5-3, 4.50 2-3, 4.37
uss mariner thinks pujols will surpass 73 homers this year for a simple reason: the entire sport has an interest in purging the steroid stain from the record books:
People believe [Albert's] clean. They like him. They don't like Bonds. He's tainted, and as long as he holds the record, the record is tainted. When Pujols threatens 73, they will yearn for his success, even at the expense of their own team, because if the record is held by a clean player, the record's redeemed, and baseball will have in a symbolic way closed the book on the steroid era.
sounds pretty far-fetched, except it isn't. i can easily imagine that, at a subconscious level, opposing pitchers might be a little less vigilant about keeping albert in the yard -- at least, pitchers on teams that are out of the playoff running, or are facing pujols in mop-up situations. "The pitches aren't going to come gift-wrapped," mariner writes, "and he's not going to have meatballs grooved over the plate. But he'll be challenged, and Pujols will hit home runs in many of those situations."
something to ponder.
i think albert might do it because he doesn't care whether he does it or not; he just wants to win. come to think of it, i don't care whether or not he gets the record either, and i'd venture a large minority (if not the majority) of cardinal fans feel the same as i do. so you may have a situation where the cardinals' opponents and their fans are pulling harder for pujols than he is and we are. funny.
per baseball prospectus' kevin goldstein, at least one scout out there remains skeptical of anthony reyes (as noted by sdrone in this morning's thread):
While St. Louis righthander Anthony Reyes pitched 5 2/3 shutout innings in his first major league start of the season (if a start against the Royals counts as a major league start), and has a 48-6 strikeout-to-walk ratio in 52 1/3 innings for Triple-A Memphis, one scout feels he has regressed. "He's at 95 mph and he's got a good change, but his breaking ball has gone backwards and it's because of Tom House," said the scout. "House turns guys into dart throwers, and their elbow ends up sucking into their body and they get under the ball and their arm action gets messed up." As for the fact that injured Cubs righty and fellow USC alum Mark Prior is considered by some to have ideal mechanics and turned Reyes onto House, the scout was more concise. "Anybody who says Mark Prior has great arm action doesn't know what they are looking at," he argued.

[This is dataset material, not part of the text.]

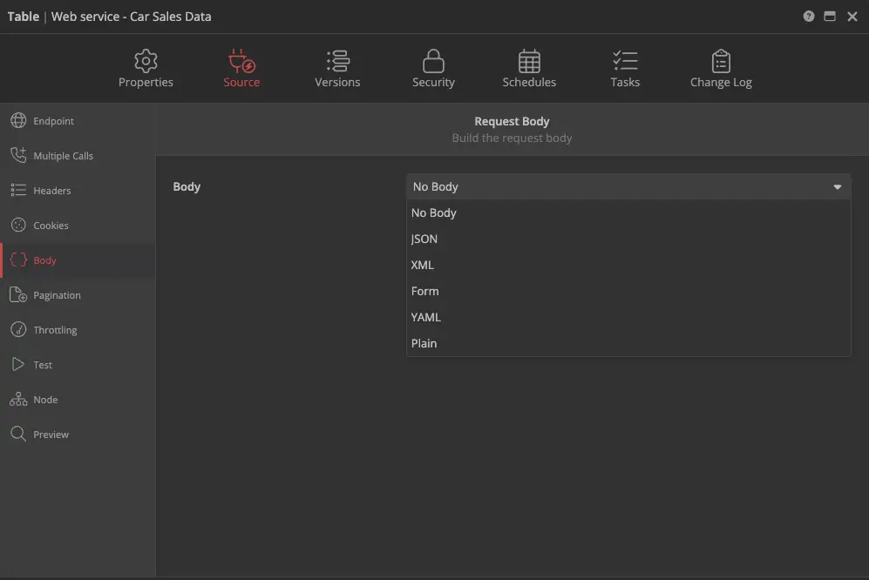This screenshot has height=580, width=869.
Task: Go to the Endpoint section
Action: (x=53, y=121)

why do i have the suspicion that the unnamed scout quoted here works for the cardinals? . . . . in any case, the comments seem more directed against tom house (one of baseball's more divisive figures) than reyes per se. they may well be valid observations, but sheesh -- throws 95 with a good change? there must be some major-league team out there that can put those skills to good use.
game thread is up early because i'm flying to st louis tonight -- family function this weekend. i might extend my stay long enough to pay a first visit to the new stadium monday. let's see, who are the probables . . . . oswalt v marquis? the guy i spent all morning bad-mouthing in the comments?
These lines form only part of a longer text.